Adam was 16, a sophomore in high school. Patti kept telling me
that something was really bothering Adam and she could tell it
by his eyes. She has a sixth sense. She can look into your eyes
and read your soul. She pressed Adam that night; sensing his need
to lay down a burden he had been carrying for some time. Unable
to bear the weight of his secret any longer, he told her he was
gay.
Patti told him to wait right there, that she needed to get me
and tell me the news. Adam told her that he could not say those
words again and that she would have to do it for him. I guess
the shame he felt was more than he could handle.
Patti summoned me into the room where they were talking and said
it for him. Sensing his shame and vulnerability, I remained calm
and unshaken on the outside but inside my head an explosion had
taken place. Thought fragments of everything I had ever heard
about homosexuality were flying around in there - insults like
"faggot", "queer", "pervert", "sodomite" and fears of AIDS, physical
harm, and rejection - and I couldn't make one concise, discernible
thought materialize. I was numb. I don't know exactly what we
said after that but we talked for quite a while.
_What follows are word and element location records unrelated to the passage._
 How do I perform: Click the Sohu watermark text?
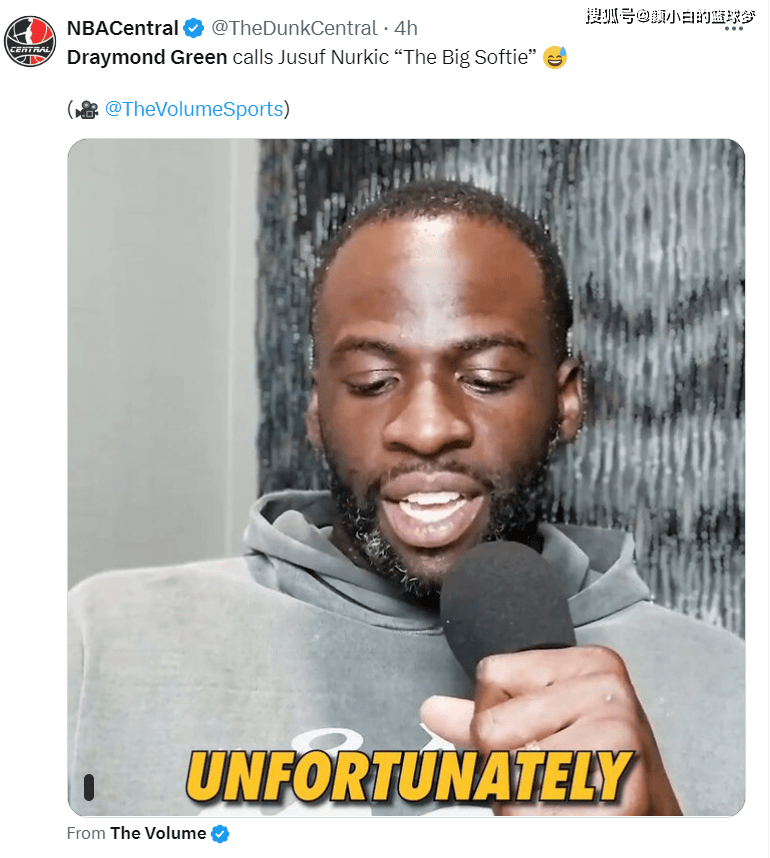click(x=670, y=16)
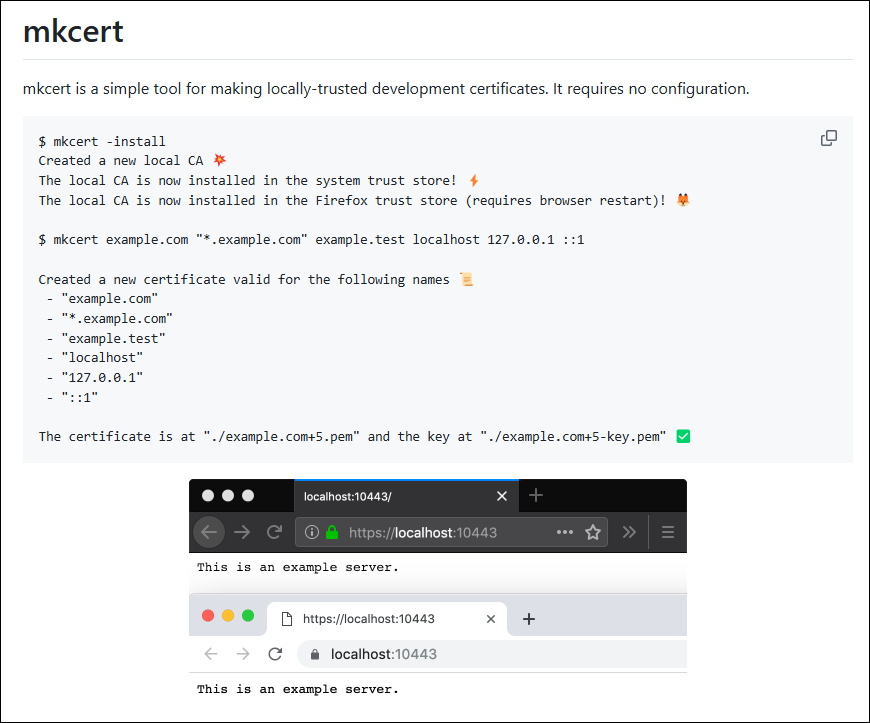Click the Chrome back arrow
Image resolution: width=870 pixels, height=723 pixels.
tap(210, 654)
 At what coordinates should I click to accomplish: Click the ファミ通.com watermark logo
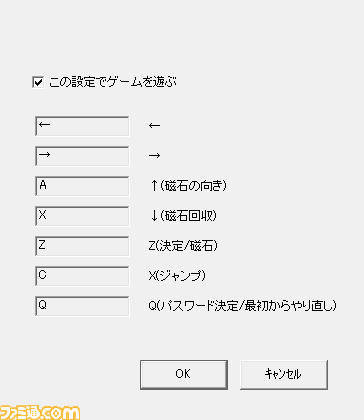point(40,413)
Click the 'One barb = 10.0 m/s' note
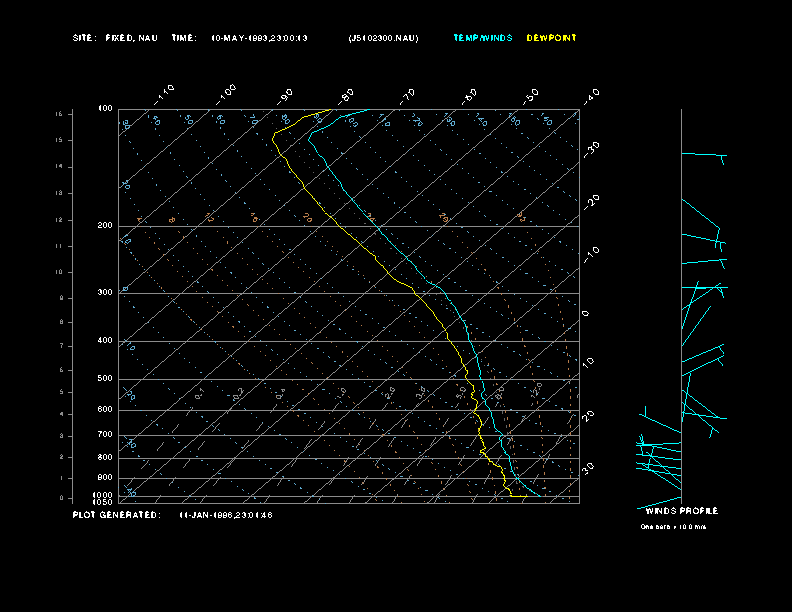 pos(673,526)
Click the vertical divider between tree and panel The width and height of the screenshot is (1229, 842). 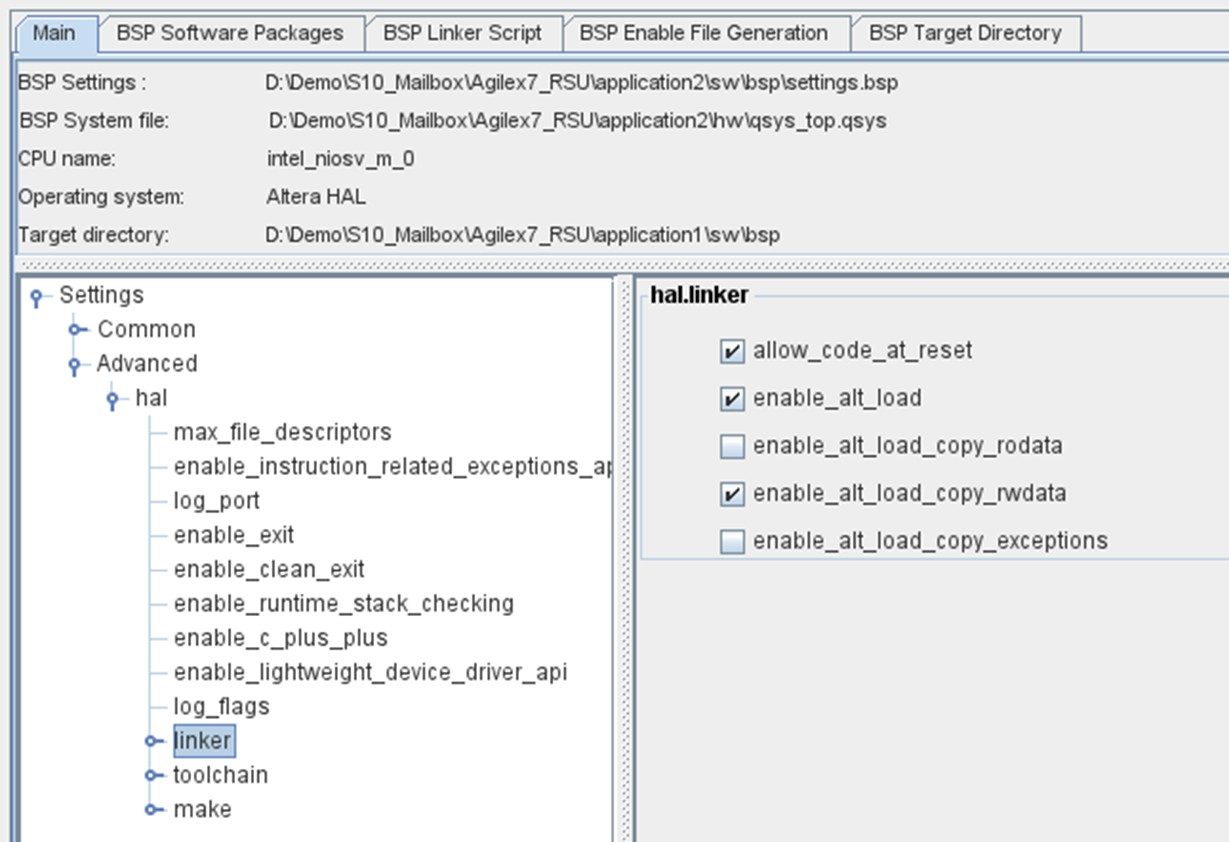click(x=625, y=560)
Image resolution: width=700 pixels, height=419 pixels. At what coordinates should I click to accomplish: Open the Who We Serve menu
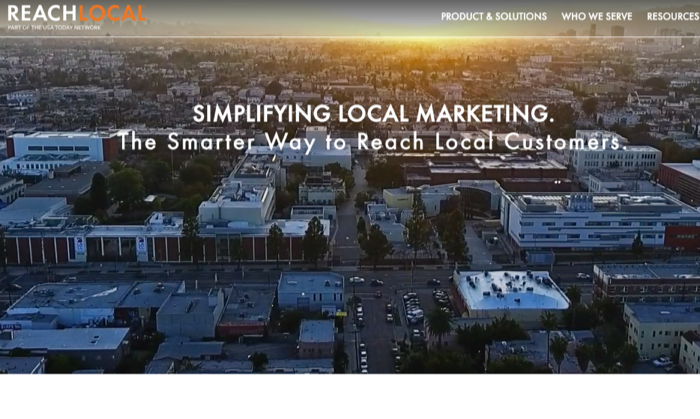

Thus began the stage of our deep depression. We faced the ugly
reality you now face: that most people will despise this wonderful
child you created. You must face the daunting task of making funeral
plans to bury the imagined life you had created for him. No longer
will there be a beautiful, young woman to romance, nor will you
be the best man on his wedding day, nor share the same joy you
felt at his birth when his first child comes into the world. To
make the pain more unbearable, your grieving must be carried out
in private. Your shameful secret must be kept at all costs.